# start of SOURCE RECORDS

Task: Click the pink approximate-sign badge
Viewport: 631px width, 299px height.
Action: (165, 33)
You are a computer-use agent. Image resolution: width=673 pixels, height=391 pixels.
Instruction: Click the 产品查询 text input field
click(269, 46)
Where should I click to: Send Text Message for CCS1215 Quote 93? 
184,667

# end of SOURCE RECORDS
# start of SOURCE RECORDS

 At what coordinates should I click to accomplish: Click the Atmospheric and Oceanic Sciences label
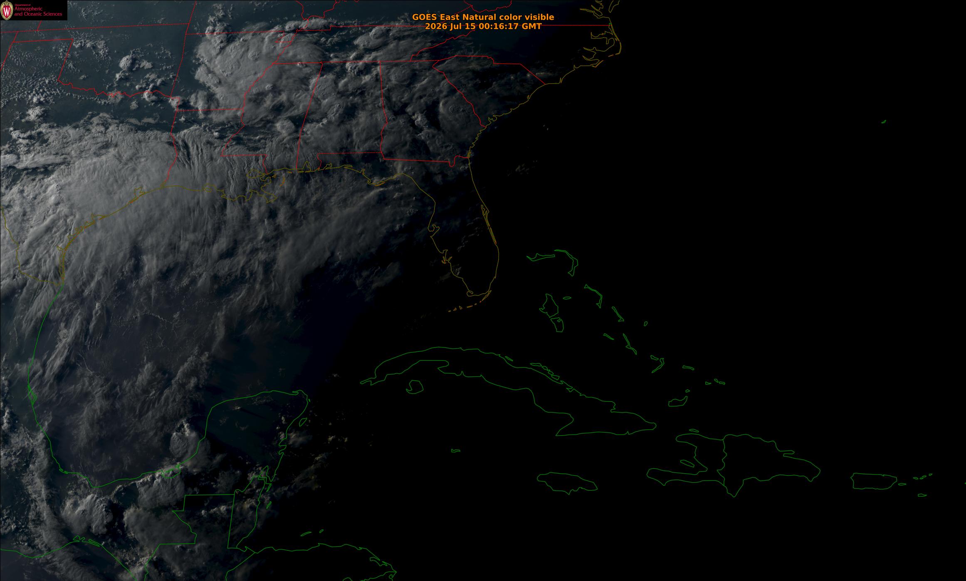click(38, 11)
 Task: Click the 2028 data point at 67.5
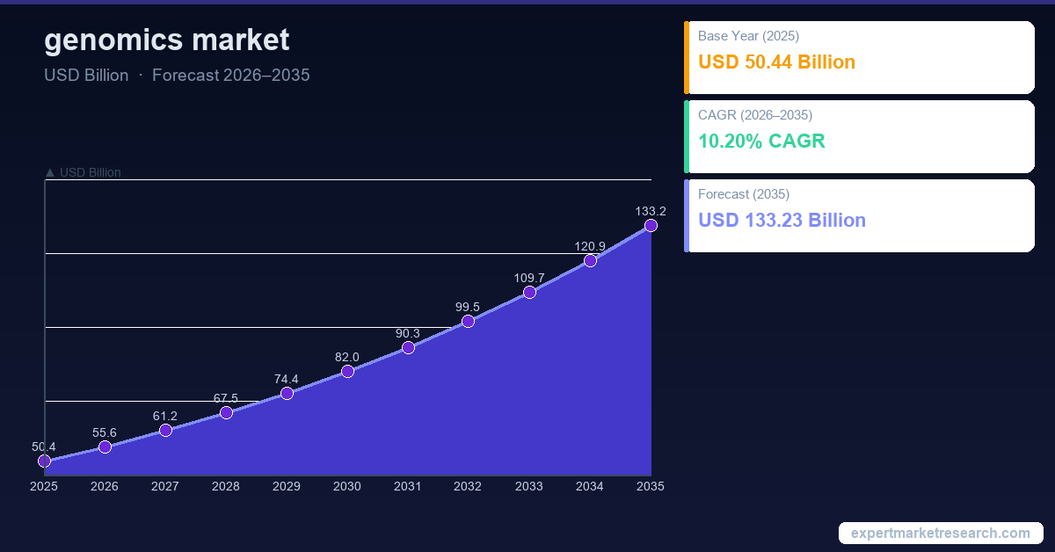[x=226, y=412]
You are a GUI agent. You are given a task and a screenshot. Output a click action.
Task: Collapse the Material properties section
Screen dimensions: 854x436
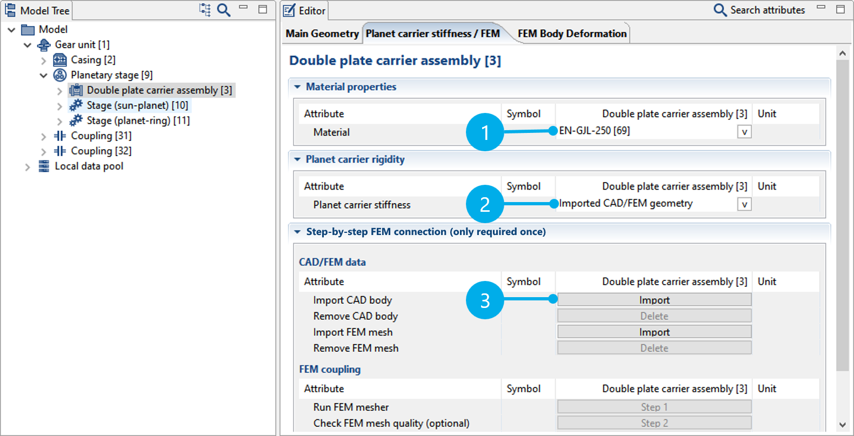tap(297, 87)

# end of SOURCE RECORDS
# start of SOURCE RECORDS

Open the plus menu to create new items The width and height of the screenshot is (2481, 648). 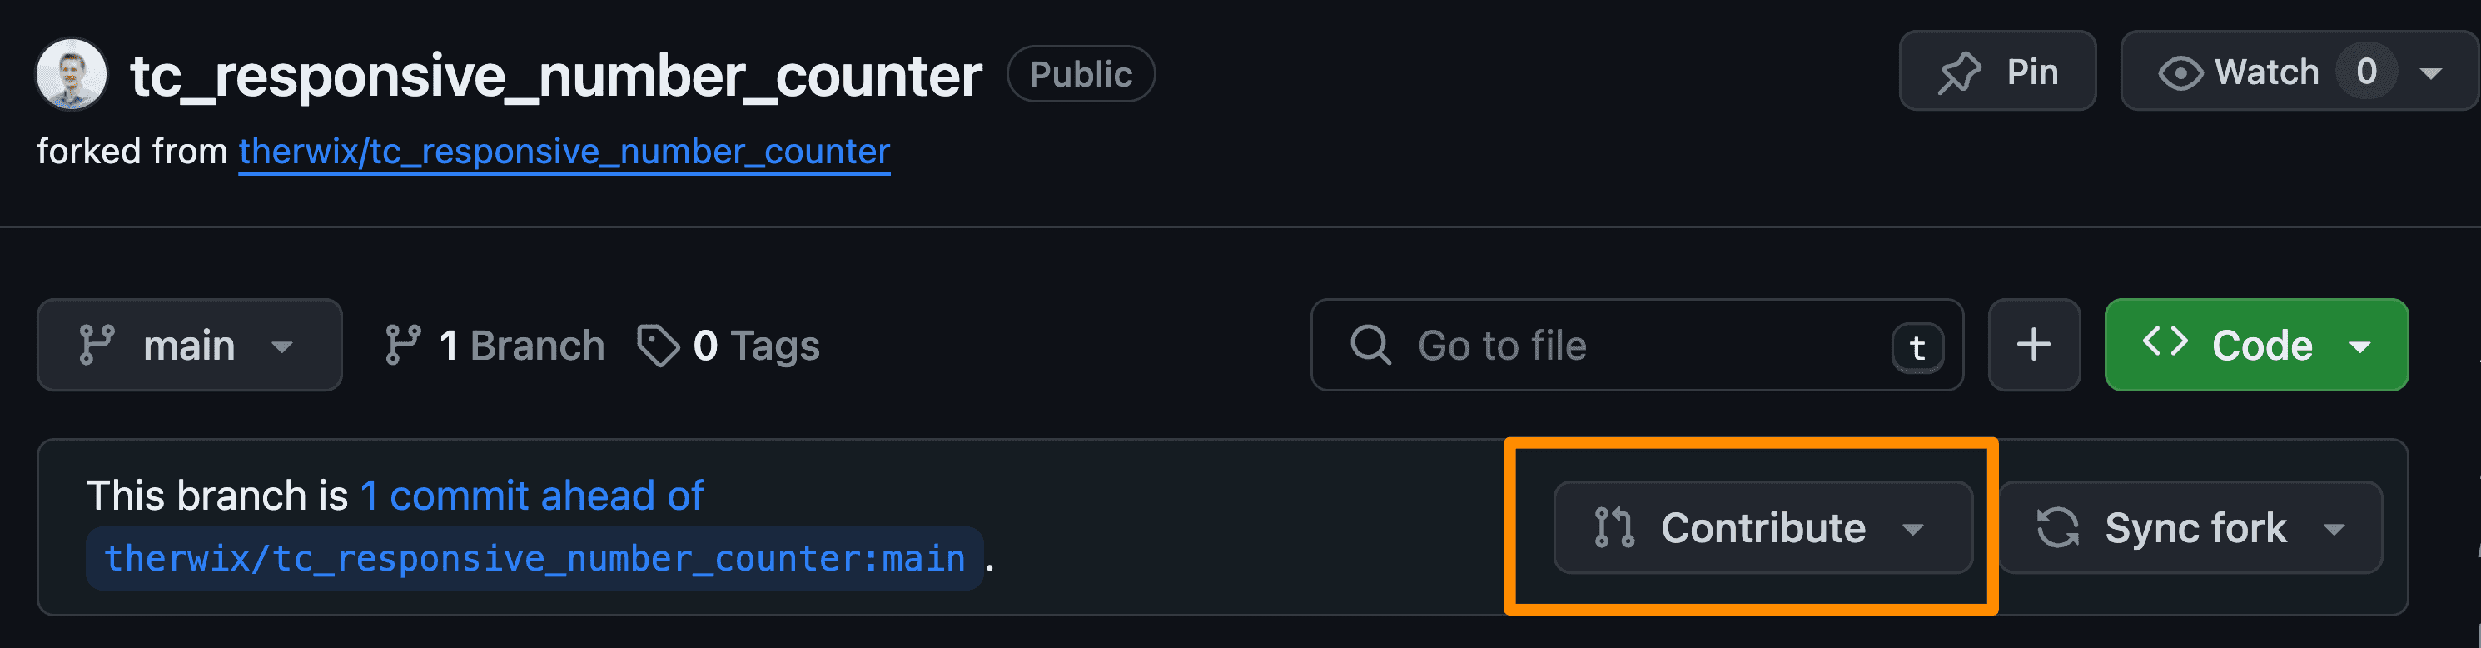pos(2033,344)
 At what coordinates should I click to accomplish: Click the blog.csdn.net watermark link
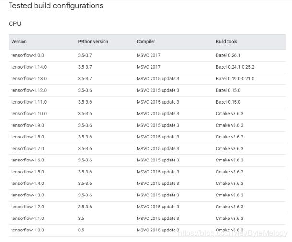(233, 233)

# end of SOURCE RECORDS

# [EXERCISE DETAILS]
Switch "Collapse" to "Expand" in everything from the line containing "You are a GUI" down to the line containing "tap(297, 87)", and return those lines otherwise unchanged, without the pictures.

# [COMPLETE RESPONSE]
You are a GUI agent. You are given a task and a screenshot. Output a click action.
Task: Expand the Material properties section
Screen dimensions: 854x436
tap(297, 87)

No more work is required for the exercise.